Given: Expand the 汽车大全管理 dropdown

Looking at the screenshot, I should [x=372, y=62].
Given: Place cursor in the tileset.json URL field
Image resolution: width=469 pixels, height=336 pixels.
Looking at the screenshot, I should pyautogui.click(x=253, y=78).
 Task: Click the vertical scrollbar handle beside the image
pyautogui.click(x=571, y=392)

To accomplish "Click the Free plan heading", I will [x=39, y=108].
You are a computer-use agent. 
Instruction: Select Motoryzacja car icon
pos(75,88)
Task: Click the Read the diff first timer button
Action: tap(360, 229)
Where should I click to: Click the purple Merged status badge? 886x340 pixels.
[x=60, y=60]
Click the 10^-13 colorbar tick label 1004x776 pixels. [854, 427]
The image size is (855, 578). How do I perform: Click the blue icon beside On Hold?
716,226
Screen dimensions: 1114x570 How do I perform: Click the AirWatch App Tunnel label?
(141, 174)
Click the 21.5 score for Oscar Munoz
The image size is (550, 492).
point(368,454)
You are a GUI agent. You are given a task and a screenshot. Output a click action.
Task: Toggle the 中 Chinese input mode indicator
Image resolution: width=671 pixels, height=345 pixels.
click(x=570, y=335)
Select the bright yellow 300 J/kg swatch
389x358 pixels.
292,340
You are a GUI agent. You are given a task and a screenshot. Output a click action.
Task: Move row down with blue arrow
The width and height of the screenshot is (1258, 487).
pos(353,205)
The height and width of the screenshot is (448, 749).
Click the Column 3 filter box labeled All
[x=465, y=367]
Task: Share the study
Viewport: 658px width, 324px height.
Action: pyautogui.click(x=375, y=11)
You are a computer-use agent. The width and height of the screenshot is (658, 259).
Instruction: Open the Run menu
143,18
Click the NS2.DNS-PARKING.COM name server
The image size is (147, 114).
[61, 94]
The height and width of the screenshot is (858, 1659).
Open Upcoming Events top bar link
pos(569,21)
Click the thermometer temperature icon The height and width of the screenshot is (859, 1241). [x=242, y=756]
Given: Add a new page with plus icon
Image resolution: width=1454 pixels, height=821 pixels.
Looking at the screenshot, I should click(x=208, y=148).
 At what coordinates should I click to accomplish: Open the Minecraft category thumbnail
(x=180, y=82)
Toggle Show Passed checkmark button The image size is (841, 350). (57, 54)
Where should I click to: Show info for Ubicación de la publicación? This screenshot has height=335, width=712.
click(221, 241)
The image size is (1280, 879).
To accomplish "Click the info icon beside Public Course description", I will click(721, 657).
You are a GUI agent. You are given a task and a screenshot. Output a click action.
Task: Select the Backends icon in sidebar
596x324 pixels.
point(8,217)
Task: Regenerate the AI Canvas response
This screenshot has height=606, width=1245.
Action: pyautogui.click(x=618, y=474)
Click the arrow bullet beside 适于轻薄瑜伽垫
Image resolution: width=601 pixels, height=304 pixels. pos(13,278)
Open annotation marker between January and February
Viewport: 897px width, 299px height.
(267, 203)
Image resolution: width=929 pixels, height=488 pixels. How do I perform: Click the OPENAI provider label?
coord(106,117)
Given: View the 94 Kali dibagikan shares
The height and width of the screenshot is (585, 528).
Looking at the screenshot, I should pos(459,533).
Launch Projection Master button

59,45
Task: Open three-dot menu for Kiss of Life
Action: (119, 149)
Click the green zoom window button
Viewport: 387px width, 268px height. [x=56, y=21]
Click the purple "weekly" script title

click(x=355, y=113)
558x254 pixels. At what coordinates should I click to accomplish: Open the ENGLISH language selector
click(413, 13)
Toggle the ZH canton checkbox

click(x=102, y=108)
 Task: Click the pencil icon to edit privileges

* _Exercise instructions_:
Put every line of the data above into a JSON list of strings, one string per line, and leave out the blank lines.

* _Result_:
[
  "Given: Expand the 汽车大全管理 dropdown",
  "Looking at the screenshot, I should [x=372, y=62].",
  "Given: Place cursor in the tileset.json URL field",
  "Image resolution: width=469 pixels, height=336 pixels.",
  "Looking at the screenshot, I should pyautogui.click(x=253, y=78).",
  " Task: Click the vertical scrollbar handle beside the image",
  "pyautogui.click(x=571, y=392)",
  "To accomplish \"Click the Free plan heading\", I will [x=39, y=108].",
  "You are a computer-use agent. ",
  "Instruction: Select Motoryzacja car icon",
  "pos(75,88)",
  "Task: Click the Read the diff first timer button",
  "Action: tap(360, 229)",
  "Where should I click to: Click the purple Merged status badge? 886x340 pixels.",
  "[x=60, y=60]",
  "Click the 10^-13 colorbar tick label 1004x776 pixels. [854, 427]",
  "The image size is (855, 578). How do I perform: Click the blue icon beside On Hold?",
  "716,226",
  "Screen dimensions: 1114x570 How do I perform: Click the AirWatch App Tunnel label?",
  "(141, 174)",
  "Click the 21.5 score for Oscar Munoz",
  "The image size is (550, 492).",
  "point(368,454)",
  "You are a GUI agent. You are given a task and a screenshot. Output a click action.",
  "Task: Toggle the 中 Chinese input mode indicator",
  "Image resolution: width=671 pixels, height=345 pixels.",
  "click(x=570, y=335)",
  "Select the bright yellow 300 J/kg swatch",
  "389x358 pixels.",
  "292,340",
  "You are a GUI agent. You are given a task and a screenshot. Output a click action.",
  "Task: Move row down with blue arrow",
  "The width and height of the screenshot is (1258, 487).",
  "pos(353,205)",
  "The height and width of the screenshot is (448, 749).",
  "Click the Column 3 filter box labeled All",
  "[x=465, y=367]",
  "Task: Share the study",
  "Viewport: 658px width, 324px height.",
  "Action: pyautogui.click(x=375, y=11)",
  "You are a computer-use agent. The width and height of the screenshot is (658, 259).",
  "Instruction: Open the Run menu",
  "143,18",
  "Click the NS2.DNS-PARKING.COM name server",
  "The image size is (147, 114).",
  "[61, 94]",
  "The height and width of the screenshot is (858, 1659).",
  "Open Upcoming Events top bar link",
  "pos(569,21)",
  "Click the thermometer temperature icon The height and width of the screenshot is (859, 1241). [x=242, y=756]",
  "Given: Add a new page with plus icon",
  "Image resolution: width=1454 pixels, height=821 pixels.",
  "Looking at the screenshot, I should click(x=208, y=148).",
  " At what coordinates should I click to accomplish: Open the Minecraft category thumbnail",
  "(x=180, y=82)",
  "Toggle Show Passed checkmark button The image size is (841, 350). (57, 54)",
  "Where should I click to: Show info for Ubicación de la publicación? This screenshot has height=335, width=712.",
  "click(221, 241)",
  "The image size is (1280, 879).",
  "To accomplish \"Click the info icon beside Public Course description\", I will click(721, 657).",
  "You are a GUI agent. You are given a task and a screenshot. Output a click action.",
  "Task: Select the Backends icon in sidebar",
  "596x324 pixels.",
  "point(8,217)",
  "Task: Regenerate the AI Canvas response",
  "This screenshot has height=606, width=1245.",
  "Action: pyautogui.click(x=618, y=474)",
  "Click the arrow bullet beside 适于轻薄瑜伽垫",
  "Image resolution: width=601 pixels, height=304 pixels. pos(13,278)",
  "Open annotation marker between January and February",
  "Viewport: 897px width, 299px height.",
  "(267, 203)",
  "Image resolution: width=929 pixels, height=488 pixels. How do I perform: Click the OPENAI provider label?",
  "coord(106,117)",
  "Given: View the 94 Kali dibagikan shares",
  "The height and width of the screenshot is (585, 528).",
  "Looking at the screenshot, I should pos(459,533).",
  "Launch Projection Master button",
  "59,45",
  "Task: Open three-dot menu for Kiss of Life",
  "Action: (119, 149)",
  "Click the green zoom window button",
  "Viewport: 387px width, 268px height. [x=56, y=21]",
  "Click the purple \"weekly\" script title",
  "click(x=355, y=113)",
  "558x254 pixels. At what coordinates should I click to accomplish: Open the ENGLISH language selector",
  "click(413, 13)",
  "Toggle the ZH canton checkbox",
  "click(x=102, y=108)",
  " Task: Click the pencil icon to edit privileges"
]